WHAT NEEDS TO BE DONE: Your answer must be an exact copy of the data below, minus any pictures.

DATA FOR THIS TASK:
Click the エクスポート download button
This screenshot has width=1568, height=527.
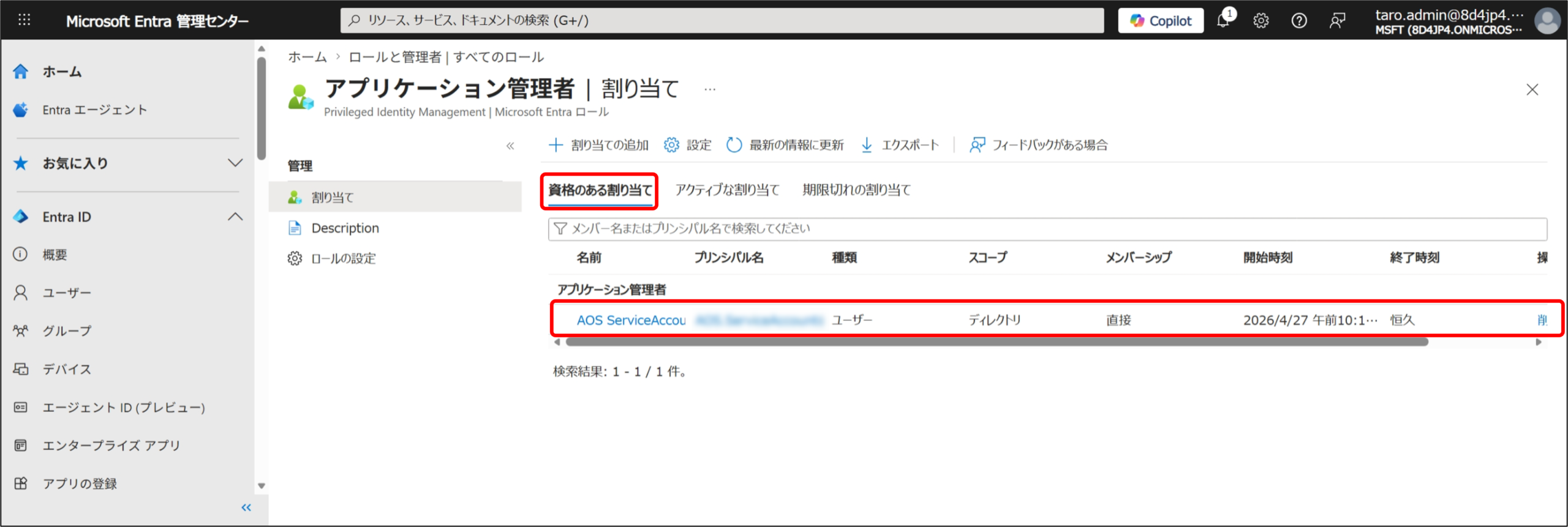point(900,145)
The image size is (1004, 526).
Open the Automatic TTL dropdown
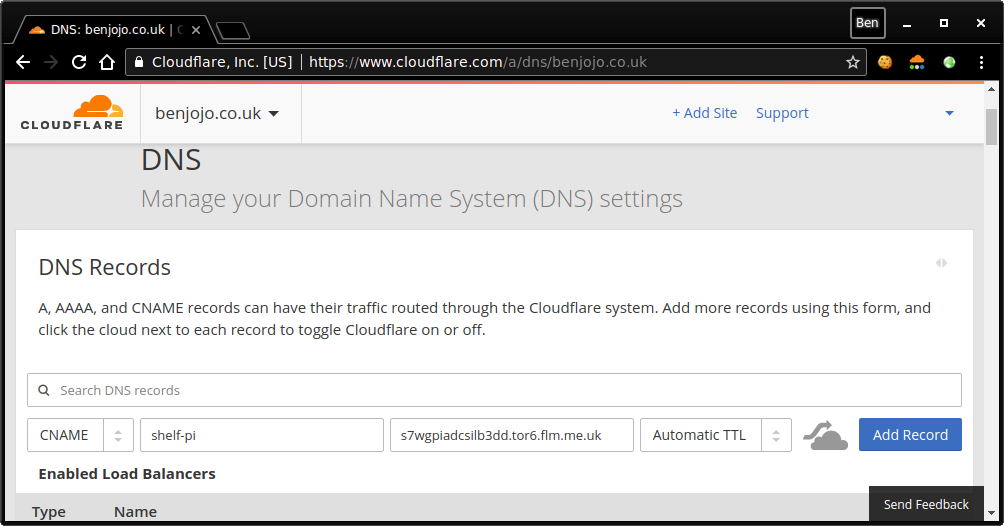(715, 435)
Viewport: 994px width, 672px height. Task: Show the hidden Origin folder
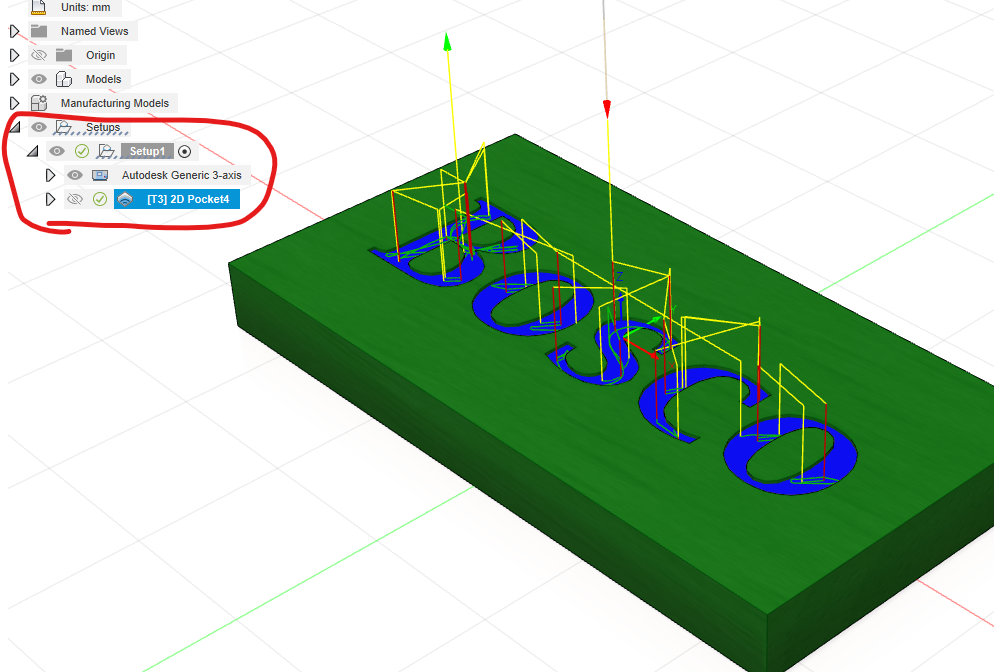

ANSWER SECTION:
Click the エクスポート download button
This screenshot has width=1568, height=527.
point(900,145)
The image size is (1004, 526).
Open the Automatic TTL dropdown
(715, 435)
Viewport: 994px width, 672px height. Task: Show the hidden Origin folder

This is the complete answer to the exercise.